I think most of us simply try to be friendly when attending school events and that’s it. So if you aren’t receiving invites to adult parties, don’t take it personally or assume there are clicks. Most of us have friends outside of school and really aren’t secretly hanging out.

Having said that, I have observed some moms who seem really pressed to network and socialize, and I have been to some events hosted by parents that left me thinking these people still behave like we did in high school (way too much drinking and gossip). It’s definitely not my jam.
Anonymous
We selected our children's schools based on the academic-athletic-social-financial-location fit with our family. That said, the "feel" of the place, the sense of community (or lack thereof), absolutely came into play. We spend a TON of time with these people, and our kids spend time at each other's houses, so it's important to us that they are on a similar enough page when it comes to values. I happen to like the parent group at one DC's school more than the other, but I am confident that they are both getting a good education, making friends, and growing as people.
Anonymous
Haven't noticed this. Of course everyone is nice at first, but then it takes quite a bit of work on your part to keep the relationship going and get beyond surface level to really get to know people. It takes a long time.
Anonymous
No. I made some great friends, encountered more than a few weirdos, and just tried to be friendly in general.
Anonymous
Anonymous wrote:Haven't noticed this. Of course everyone is nice at first, but then it takes quite a bit of work on your part to keep the relationship going and get beyond surface level to really get to know people. It takes a long time.
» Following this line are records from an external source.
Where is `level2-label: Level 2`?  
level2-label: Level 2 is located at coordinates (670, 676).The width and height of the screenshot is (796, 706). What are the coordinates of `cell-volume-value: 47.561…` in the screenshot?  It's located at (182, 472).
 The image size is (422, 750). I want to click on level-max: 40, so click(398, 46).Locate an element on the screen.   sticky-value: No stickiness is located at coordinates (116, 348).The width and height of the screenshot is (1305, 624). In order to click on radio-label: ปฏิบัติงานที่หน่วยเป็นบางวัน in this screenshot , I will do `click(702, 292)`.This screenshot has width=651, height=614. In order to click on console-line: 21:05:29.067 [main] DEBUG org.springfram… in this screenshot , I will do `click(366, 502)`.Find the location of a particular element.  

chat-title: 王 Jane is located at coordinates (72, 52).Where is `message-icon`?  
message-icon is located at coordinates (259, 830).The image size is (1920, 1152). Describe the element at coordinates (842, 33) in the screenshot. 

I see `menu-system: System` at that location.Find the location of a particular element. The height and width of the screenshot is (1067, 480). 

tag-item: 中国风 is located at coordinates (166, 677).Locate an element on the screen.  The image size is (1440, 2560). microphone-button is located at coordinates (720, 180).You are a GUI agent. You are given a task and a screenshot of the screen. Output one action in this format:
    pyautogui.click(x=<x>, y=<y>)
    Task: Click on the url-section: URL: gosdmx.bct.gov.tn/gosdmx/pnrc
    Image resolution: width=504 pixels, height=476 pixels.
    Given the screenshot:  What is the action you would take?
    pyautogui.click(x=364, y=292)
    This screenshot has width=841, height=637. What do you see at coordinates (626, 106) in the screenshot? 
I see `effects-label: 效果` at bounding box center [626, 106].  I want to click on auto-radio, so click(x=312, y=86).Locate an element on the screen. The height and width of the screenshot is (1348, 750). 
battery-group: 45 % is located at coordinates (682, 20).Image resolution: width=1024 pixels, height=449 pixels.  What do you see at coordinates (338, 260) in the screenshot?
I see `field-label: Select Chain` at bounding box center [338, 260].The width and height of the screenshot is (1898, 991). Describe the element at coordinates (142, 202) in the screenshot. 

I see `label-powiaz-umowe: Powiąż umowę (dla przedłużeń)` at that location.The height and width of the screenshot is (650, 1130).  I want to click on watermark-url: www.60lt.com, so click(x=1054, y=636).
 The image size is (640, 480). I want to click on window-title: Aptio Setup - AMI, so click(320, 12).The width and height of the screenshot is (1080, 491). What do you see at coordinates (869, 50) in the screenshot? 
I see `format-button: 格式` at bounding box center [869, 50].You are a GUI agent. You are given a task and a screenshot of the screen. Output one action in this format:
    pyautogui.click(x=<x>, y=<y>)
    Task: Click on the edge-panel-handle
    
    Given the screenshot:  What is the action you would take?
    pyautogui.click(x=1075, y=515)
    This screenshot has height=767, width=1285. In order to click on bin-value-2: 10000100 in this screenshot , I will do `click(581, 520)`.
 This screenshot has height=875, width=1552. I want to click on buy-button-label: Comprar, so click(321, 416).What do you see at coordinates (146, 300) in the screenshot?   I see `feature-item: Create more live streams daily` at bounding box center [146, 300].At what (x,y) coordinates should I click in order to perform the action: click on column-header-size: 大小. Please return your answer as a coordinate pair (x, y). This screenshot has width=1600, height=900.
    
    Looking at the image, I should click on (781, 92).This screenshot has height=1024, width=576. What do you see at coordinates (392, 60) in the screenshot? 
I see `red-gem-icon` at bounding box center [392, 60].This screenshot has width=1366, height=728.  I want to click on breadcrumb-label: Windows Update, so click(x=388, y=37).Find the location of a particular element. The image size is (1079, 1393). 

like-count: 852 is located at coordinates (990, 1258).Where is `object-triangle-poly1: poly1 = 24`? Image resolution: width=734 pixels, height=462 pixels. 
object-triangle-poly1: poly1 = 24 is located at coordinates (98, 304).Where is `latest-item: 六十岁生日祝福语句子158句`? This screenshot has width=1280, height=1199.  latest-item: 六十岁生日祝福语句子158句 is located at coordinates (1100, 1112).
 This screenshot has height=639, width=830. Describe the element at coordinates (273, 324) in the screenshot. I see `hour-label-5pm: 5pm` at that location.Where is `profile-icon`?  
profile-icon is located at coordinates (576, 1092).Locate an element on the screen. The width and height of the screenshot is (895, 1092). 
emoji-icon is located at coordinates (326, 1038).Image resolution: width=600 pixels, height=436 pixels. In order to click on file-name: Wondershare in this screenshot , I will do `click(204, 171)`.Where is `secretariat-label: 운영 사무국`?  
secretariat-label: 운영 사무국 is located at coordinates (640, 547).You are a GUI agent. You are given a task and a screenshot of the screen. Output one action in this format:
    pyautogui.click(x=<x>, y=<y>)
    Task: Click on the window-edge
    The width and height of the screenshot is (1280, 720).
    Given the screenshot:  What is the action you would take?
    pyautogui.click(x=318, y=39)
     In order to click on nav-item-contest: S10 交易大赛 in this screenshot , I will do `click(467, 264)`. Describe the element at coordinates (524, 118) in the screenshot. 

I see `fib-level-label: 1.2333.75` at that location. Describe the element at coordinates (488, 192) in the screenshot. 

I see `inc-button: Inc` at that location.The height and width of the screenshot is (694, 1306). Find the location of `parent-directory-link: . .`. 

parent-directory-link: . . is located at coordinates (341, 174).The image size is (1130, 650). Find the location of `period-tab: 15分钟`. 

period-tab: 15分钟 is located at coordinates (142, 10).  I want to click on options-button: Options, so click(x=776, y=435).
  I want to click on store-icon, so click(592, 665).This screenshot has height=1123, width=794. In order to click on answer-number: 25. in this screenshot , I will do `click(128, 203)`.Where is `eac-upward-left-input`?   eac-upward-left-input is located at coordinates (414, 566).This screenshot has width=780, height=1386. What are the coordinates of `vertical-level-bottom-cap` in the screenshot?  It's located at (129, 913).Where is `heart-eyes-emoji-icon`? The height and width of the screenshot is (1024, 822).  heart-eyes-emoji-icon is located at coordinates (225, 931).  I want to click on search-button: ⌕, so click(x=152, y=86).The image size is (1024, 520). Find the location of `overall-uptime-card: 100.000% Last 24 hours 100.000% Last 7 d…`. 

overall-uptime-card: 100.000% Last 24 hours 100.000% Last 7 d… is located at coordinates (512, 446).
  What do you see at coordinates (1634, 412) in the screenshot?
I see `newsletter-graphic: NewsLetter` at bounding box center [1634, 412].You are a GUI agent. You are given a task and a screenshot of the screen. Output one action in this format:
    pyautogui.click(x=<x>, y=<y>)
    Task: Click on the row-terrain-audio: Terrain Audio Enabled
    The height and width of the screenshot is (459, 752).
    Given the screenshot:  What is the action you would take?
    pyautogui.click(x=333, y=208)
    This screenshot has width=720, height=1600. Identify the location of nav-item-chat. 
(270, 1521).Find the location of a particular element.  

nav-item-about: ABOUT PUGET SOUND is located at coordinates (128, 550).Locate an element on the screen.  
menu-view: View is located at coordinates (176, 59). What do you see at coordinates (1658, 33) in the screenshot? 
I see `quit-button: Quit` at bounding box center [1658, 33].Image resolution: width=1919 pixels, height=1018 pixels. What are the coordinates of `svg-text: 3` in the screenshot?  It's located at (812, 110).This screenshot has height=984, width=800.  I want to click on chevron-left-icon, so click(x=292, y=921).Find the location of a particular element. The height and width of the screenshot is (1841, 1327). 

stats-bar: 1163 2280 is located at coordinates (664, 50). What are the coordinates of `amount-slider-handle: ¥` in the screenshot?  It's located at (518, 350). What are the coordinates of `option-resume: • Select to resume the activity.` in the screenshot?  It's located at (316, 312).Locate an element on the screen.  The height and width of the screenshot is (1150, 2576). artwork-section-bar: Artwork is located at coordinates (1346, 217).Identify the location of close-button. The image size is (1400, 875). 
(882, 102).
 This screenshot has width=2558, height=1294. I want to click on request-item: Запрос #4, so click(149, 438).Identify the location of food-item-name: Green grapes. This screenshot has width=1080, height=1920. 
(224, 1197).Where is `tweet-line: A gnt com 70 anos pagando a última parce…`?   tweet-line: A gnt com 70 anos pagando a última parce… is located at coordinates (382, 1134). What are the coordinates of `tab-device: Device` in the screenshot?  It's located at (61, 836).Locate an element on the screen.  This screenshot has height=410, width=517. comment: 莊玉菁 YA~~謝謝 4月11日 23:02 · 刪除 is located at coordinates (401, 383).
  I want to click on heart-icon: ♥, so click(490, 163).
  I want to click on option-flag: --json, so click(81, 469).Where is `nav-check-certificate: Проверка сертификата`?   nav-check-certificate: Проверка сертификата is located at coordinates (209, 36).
i think the OP doesn't mean she wants to make great friends for life with the parents. She is more commenting on the culture/community/values these competitive families represent.
Of course it is demanding to be friends with other parents. But it is very important you send your child to a school whether you feel you share the same values with most others.
Anonymous
Anonymous wrote:People post constantly about other parents at their children’s school, and it boggles my mind why they care. School is for children to learn and for them to build social skills. It is not there for you to make friends. Good grief.


With this attitude then you and your family may not be fully experiencing the benefits of a community and it will negatively affect your kid. There are all sorts of community events and family holiday parties etc.. that your family probably is not getting included in and your kid is probably very aware. Time to lean in a bit for your kid's sake. It's not about you.
Anonymous
In most cases parents in private schools don’t really care about the rest. They just want to show off at school.
Anonymous
I think it depends on the class. DC1 in private and the parents are generally awful. DC2 - in the same school- class parents are the absolute BEST!
Anonymous
I have three kids who have been in several different schools, some public and some private. I have found the private schools culture to be exactly as OP describes, and the public school culture (parents and kids) more genuine and normal. Other families may differ, but we have had consistently happier experience in public schools than private.